» Dataset entries
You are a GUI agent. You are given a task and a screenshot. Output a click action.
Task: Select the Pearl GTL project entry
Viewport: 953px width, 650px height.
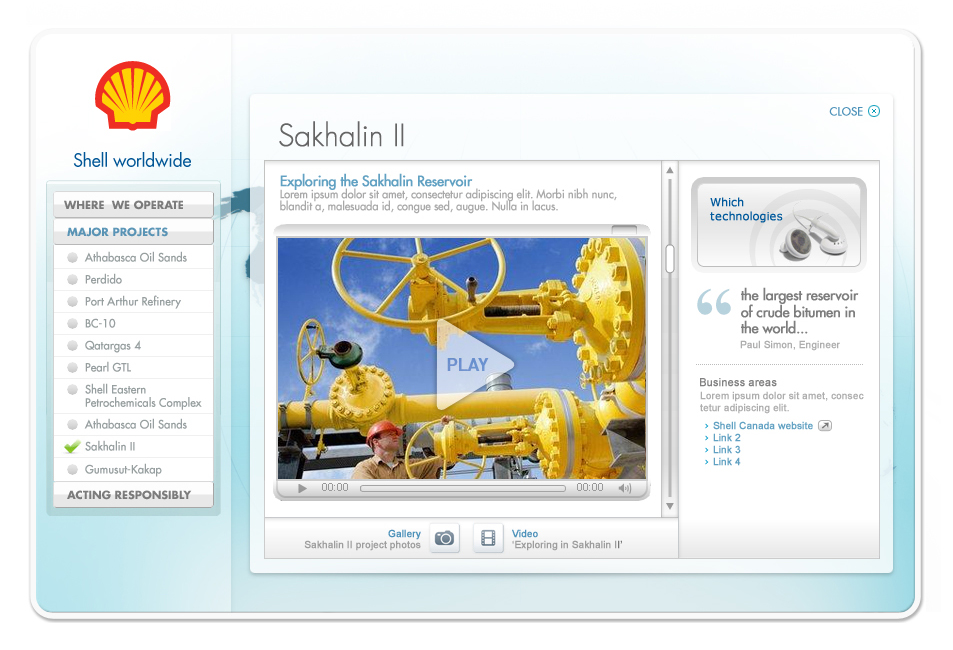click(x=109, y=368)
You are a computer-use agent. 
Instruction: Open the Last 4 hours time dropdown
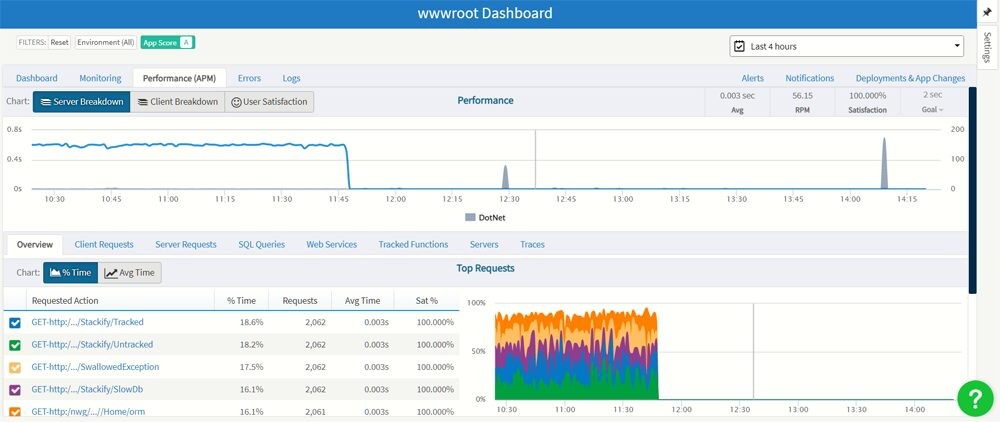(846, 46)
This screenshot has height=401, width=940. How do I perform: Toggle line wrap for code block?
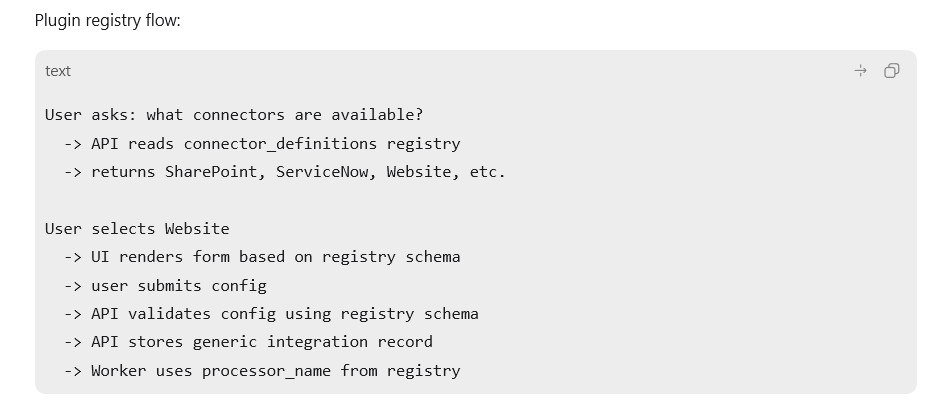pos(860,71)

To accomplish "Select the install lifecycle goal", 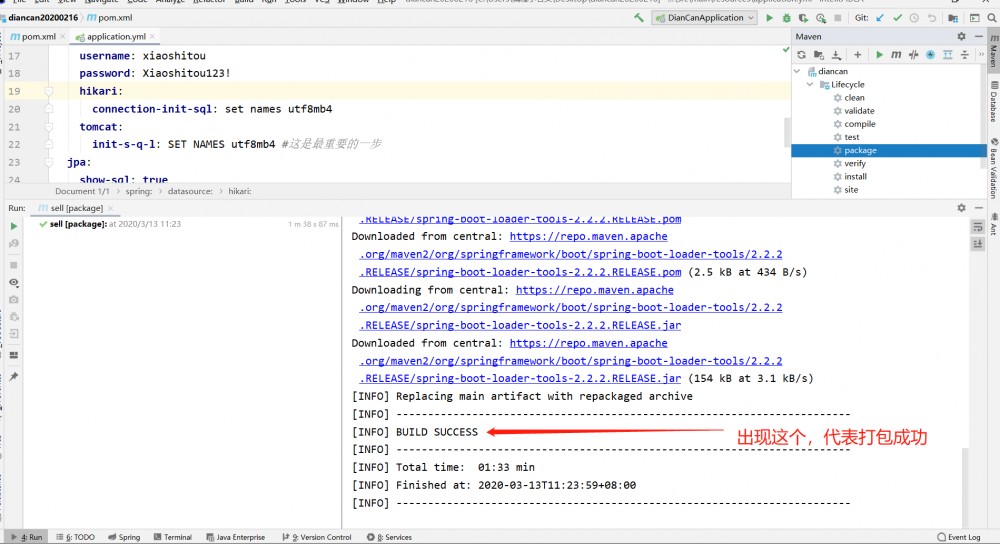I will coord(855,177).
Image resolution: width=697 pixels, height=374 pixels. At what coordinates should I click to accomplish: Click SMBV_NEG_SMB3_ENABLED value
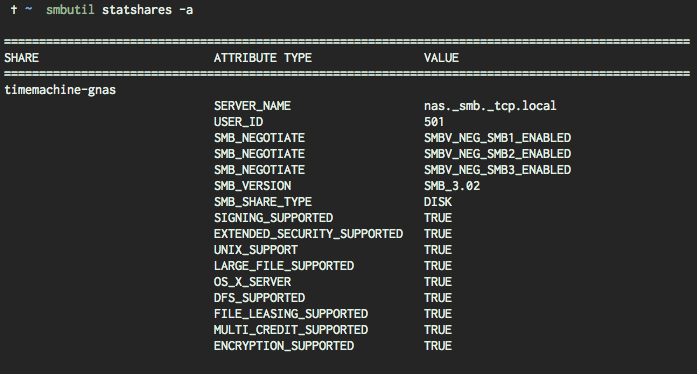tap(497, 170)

--

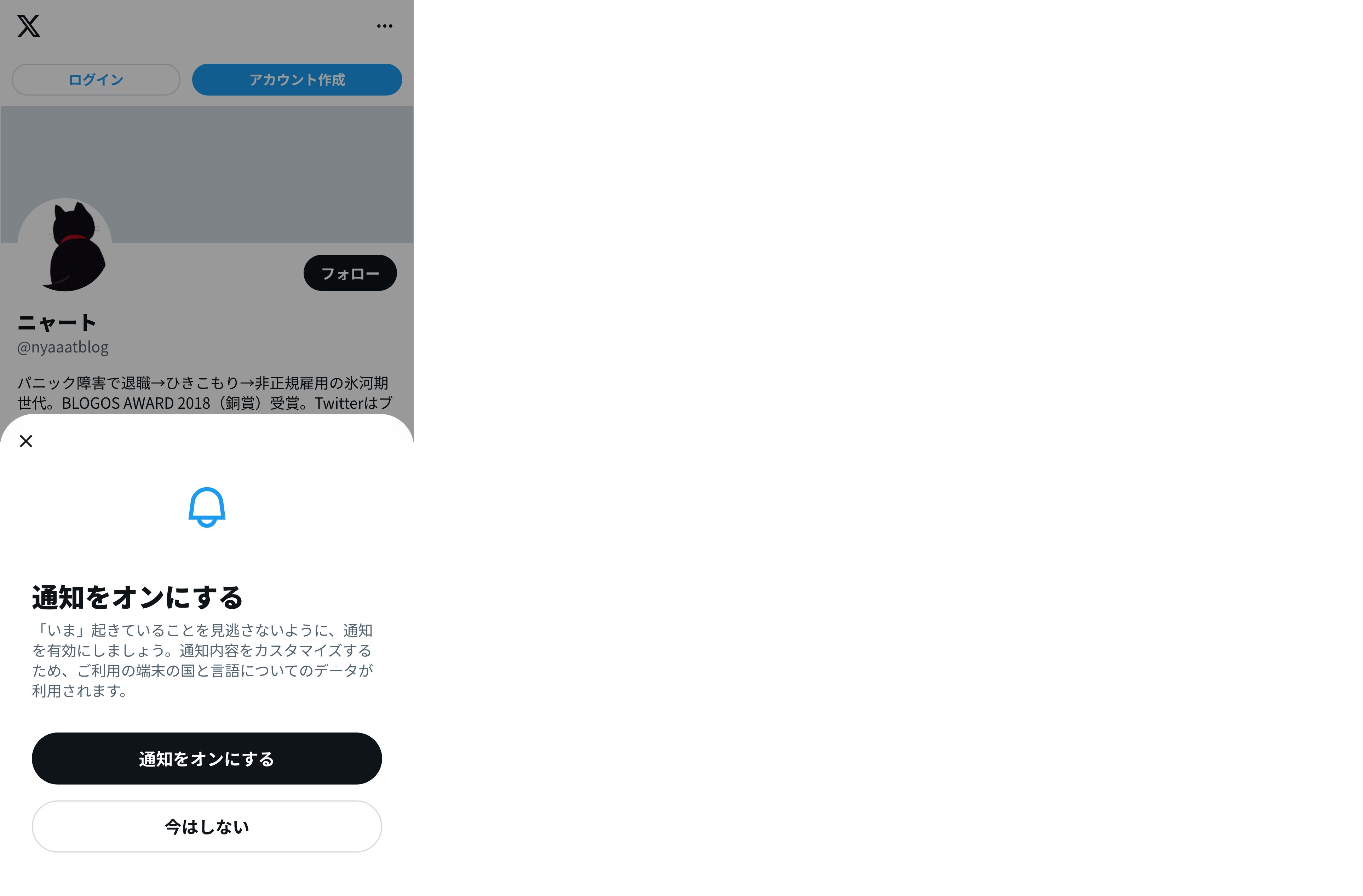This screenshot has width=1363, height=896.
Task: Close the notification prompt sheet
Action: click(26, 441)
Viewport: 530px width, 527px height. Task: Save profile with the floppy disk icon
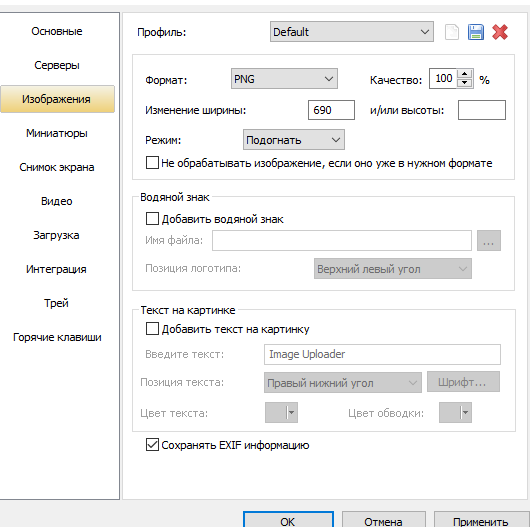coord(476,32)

» Work task
Please copy each line of the records above in which the word "agent" can be found.

» Answer
You are a GUI agent. You are given a task and a screenshot. Output a click action.
You are a computer-use agent. 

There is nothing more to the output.